**Work order:** The answer must be an exact copy of the lines from the one with "660x591 pixels. At" to the last line of the entries below, both included, and must contain no pictures.

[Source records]
::::::::::
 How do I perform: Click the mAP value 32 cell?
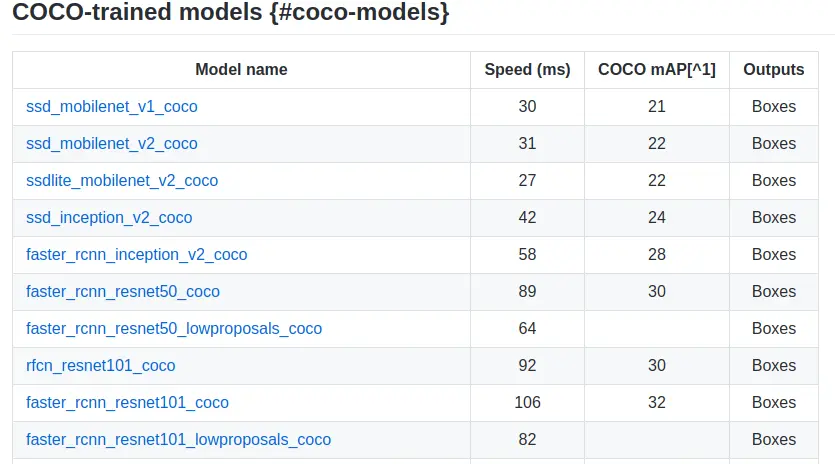[x=657, y=403]
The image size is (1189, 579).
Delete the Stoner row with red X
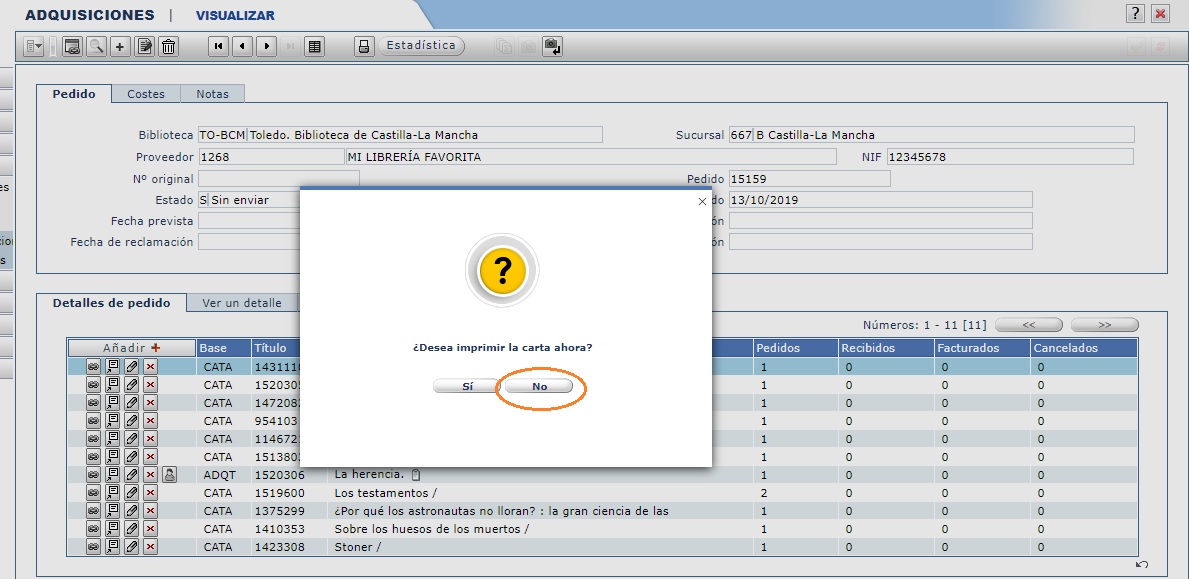pyautogui.click(x=150, y=547)
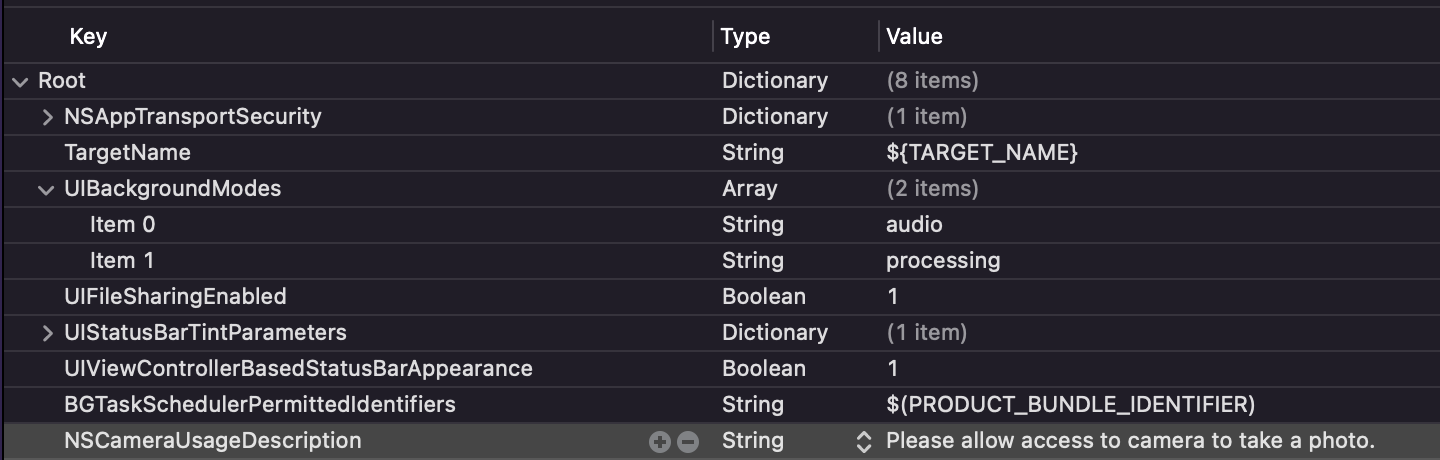Image resolution: width=1440 pixels, height=460 pixels.
Task: Click the Boolean value of UIFileSharingEnabled
Action: (x=892, y=297)
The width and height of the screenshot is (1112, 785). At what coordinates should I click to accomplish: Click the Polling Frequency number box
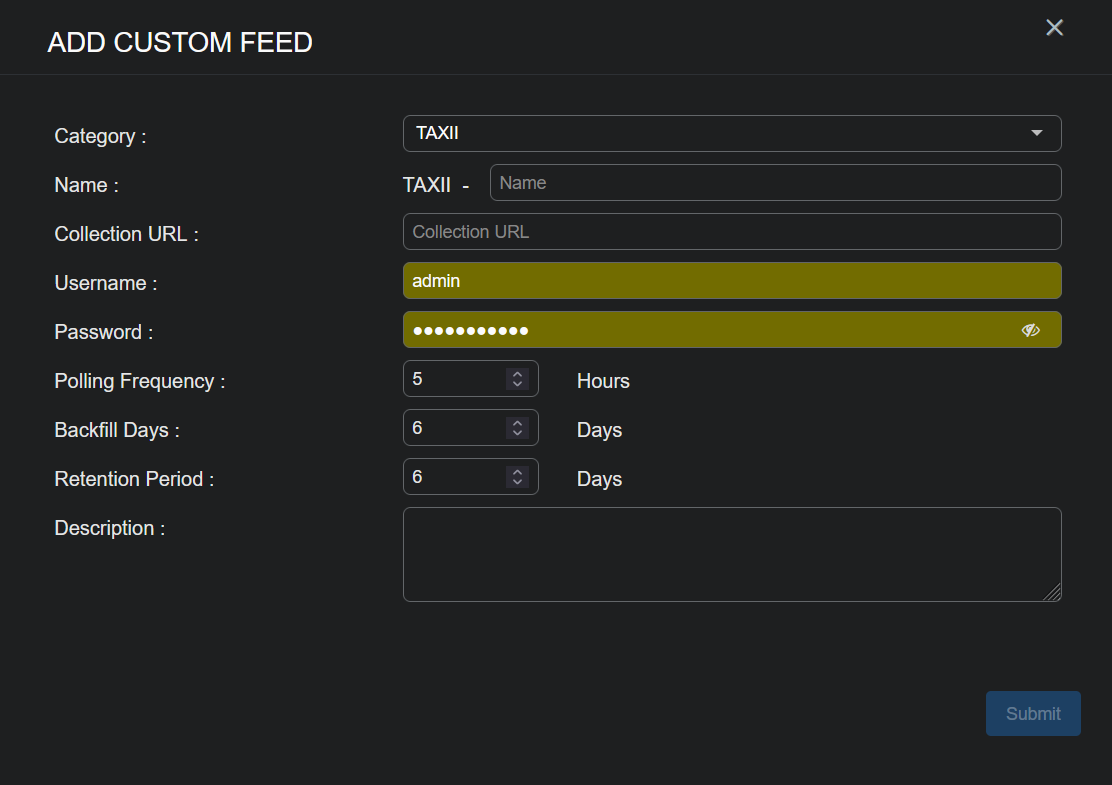click(453, 379)
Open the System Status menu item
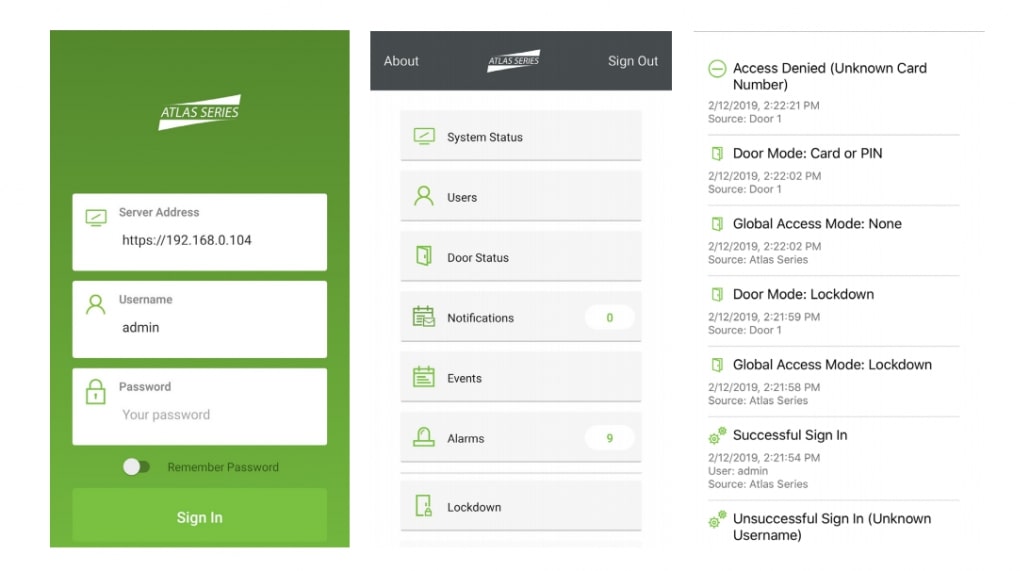 click(x=520, y=137)
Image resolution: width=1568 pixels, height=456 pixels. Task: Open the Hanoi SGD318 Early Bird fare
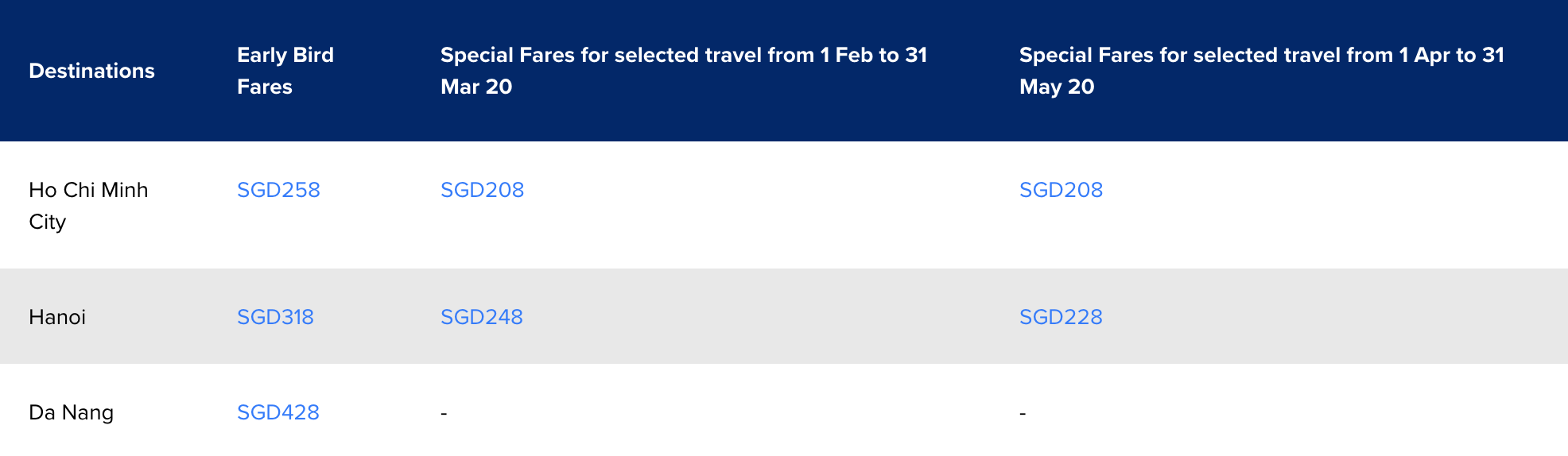275,317
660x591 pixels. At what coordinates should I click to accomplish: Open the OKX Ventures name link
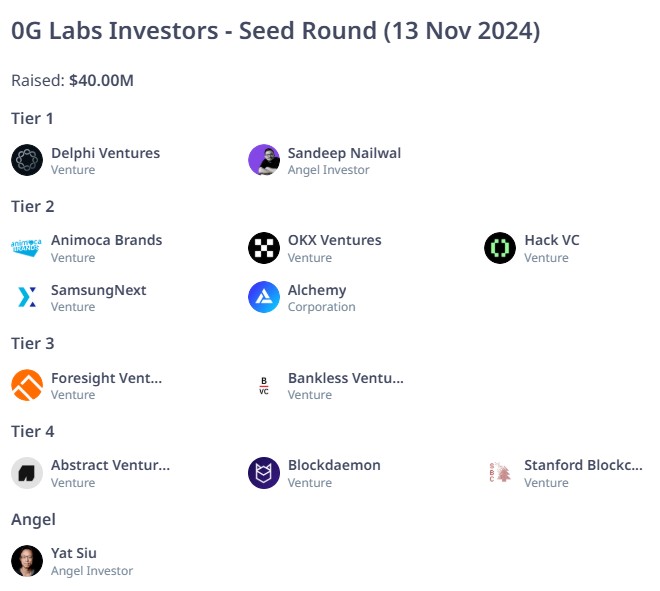coord(335,240)
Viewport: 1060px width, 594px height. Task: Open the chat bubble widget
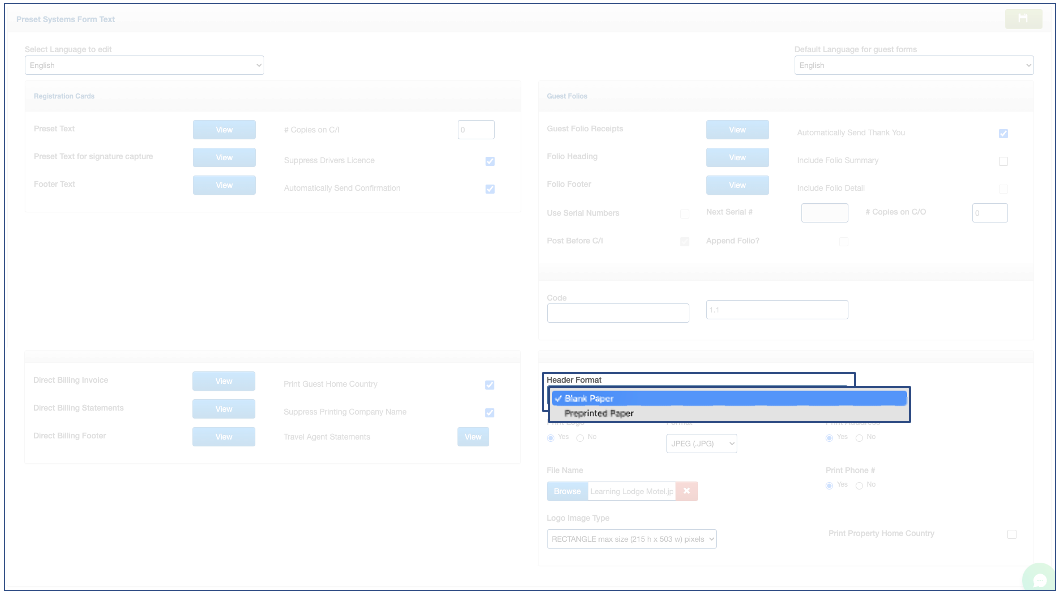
::::::::::
**Answer to the problem:**
660x591 pixels. At what coordinates should I click to accomplish: Open the OKX Ventures name link
coord(335,240)
Viewport: 1060px width, 594px height. Task: Open the chat bubble widget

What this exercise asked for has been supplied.